# DAX show Best selling product only



## martijnvanderveldt (Oct 13, 2015)

Hii!   

I am looking for a DAX formula that only shows me the best selling product per region. Thus if region 1 has 3 brands in which brand A is the best selling brand, I would like to use the formula to create a table in which I see:

Region 1: Brand A (Volume included optional, not necessary) 


Anyone any idea? (Columns: Brand, Volume, Region)


----------



## scottsen (Oct 14, 2015)

=CALCULATE([SomeMeasure], TOPN(1, SomeTable, [SomeMeasure]))

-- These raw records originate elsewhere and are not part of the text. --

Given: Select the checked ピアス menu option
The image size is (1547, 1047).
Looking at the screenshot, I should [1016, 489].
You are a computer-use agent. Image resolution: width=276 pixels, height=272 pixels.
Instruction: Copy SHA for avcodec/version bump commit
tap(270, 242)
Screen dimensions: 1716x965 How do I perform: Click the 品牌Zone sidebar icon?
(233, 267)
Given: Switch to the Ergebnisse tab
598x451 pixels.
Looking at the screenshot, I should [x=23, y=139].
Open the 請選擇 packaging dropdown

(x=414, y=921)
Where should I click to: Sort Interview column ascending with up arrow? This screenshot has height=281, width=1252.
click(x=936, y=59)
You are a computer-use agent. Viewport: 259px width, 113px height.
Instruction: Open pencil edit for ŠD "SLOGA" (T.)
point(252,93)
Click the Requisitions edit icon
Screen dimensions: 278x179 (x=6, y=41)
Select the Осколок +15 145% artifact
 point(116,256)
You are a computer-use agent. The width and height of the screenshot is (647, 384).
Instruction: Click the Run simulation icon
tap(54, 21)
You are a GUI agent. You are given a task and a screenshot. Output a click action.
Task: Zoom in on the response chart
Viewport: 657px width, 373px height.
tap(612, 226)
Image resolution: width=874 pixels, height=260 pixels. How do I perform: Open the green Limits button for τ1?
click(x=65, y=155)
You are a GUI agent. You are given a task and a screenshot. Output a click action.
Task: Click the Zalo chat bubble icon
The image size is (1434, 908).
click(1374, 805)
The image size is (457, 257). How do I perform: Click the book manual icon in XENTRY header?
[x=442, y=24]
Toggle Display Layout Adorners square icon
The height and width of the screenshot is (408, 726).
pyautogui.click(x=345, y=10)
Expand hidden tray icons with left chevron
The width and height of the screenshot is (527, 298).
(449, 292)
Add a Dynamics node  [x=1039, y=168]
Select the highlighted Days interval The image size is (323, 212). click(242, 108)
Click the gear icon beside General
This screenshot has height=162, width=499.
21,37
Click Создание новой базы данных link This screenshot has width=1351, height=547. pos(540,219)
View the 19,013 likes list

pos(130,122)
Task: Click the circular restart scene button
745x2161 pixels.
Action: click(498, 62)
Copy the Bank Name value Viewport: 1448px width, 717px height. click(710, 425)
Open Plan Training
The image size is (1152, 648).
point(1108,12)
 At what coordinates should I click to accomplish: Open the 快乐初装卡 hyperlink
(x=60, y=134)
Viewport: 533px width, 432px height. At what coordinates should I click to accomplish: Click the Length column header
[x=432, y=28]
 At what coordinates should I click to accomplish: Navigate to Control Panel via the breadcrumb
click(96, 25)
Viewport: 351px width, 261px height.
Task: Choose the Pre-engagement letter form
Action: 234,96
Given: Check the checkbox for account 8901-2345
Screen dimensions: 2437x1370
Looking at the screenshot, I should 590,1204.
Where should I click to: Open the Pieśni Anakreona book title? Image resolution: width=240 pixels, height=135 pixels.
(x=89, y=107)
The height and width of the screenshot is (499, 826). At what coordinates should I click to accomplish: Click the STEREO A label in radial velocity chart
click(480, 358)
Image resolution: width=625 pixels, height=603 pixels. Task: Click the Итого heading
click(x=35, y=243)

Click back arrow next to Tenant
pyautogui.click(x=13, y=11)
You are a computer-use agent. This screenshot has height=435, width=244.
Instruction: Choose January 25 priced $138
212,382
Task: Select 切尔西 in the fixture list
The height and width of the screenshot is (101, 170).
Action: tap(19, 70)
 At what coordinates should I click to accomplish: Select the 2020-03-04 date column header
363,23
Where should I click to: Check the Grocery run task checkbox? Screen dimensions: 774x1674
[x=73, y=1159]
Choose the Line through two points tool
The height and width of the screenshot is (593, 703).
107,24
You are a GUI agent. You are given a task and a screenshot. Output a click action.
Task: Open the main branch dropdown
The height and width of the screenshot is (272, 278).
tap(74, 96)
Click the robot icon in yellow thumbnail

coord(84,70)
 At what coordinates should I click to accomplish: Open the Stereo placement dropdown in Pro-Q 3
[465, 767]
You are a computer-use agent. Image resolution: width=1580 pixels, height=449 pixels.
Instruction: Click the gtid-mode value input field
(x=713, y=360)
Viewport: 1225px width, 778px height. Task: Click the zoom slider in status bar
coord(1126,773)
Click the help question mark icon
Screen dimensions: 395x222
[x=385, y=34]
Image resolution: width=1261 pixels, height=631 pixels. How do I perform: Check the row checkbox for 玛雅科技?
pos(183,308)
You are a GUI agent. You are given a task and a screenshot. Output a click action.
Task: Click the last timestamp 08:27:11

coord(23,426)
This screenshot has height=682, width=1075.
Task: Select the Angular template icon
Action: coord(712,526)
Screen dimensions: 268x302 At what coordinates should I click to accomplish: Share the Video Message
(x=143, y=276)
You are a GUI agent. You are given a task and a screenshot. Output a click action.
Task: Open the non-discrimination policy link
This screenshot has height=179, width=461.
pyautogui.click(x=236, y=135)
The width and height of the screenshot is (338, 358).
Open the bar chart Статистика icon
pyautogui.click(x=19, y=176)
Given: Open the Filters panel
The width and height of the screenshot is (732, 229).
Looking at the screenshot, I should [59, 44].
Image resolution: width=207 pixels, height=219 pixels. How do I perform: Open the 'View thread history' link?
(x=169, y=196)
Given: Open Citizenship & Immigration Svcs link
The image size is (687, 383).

I _think_ that should magically work to show just the best (whatever)... as ordered by [SomeMeasure] ?


----------



## martijnvanderveldt (Oct 14, 2015)

Awesome we are getting a lot closer, though it stills gives an error when I do this. Maybe I am doing something wrong?

I made the following formula as a measure:

TOP = CALCULATE(TOPN(1,Volume,Volume[SKU]))
or
TOP = CALCULATE(TOPN(1,Volume,Volume[SKU],ASC),ALLSELECTED(Volume))

But it gives me the following error:
_The expression refers to multiple columns. Multiple columns cannot be converted to a scalar value_.

Would you know what I should do to make it work? Here Volume is the table and volume[SKU] a column


----------



## scottsen (Oct 14, 2015)

So... how to explain this... uh...

All measures must return a scalar value (a simple, single value).  TOPN does NOT return a scalar, it returns a TABLE.  

Assuming Volume[SKU] is a column... maybe...

TOP = CALCULATE(SUM(Volume[SKU]), TOPN1(1, Volume, SUM(Volume[SKU]))

The first param to calculate is a measure, the 2nd (or more) params to calculate are "how do I want to modify the filter context" -- in this case you want to only include rows from a table you passed in.  That table you passed in... is the results froma  TOPN(1, ...)

Does that make sense?


----------



## martijnvanderveldt (Oct 16, 2015)

Hmm it does make sense yet it doesn't returns what I am looking for. Or maybe I am simply using it wrong in a table thereafter. 

I have the table  'Volume' with the following columns:

      Volume[SKU]                   (Text)
      Volume[Volume (HL)]       (Values)

In which I tried your formula 

Top = CALCULATE(SUM(Volume[Volume (HL)]),TOPN(1,Volume,SUM(Volume[Volume (HL)])

Yet I believe it is missing the attaching column of Volume[SKU]. When I try to add the measure in a table with the SKU's separate it just gives me a list of all SKU's and not just the top selling one which I am looking for. Would you know how to make that magic happen?

To Clarify, from the 100 brands, I only want 1 to show up as the best (depending on the filters I use).

Thanks a lot for your help! Really appreciate it


----------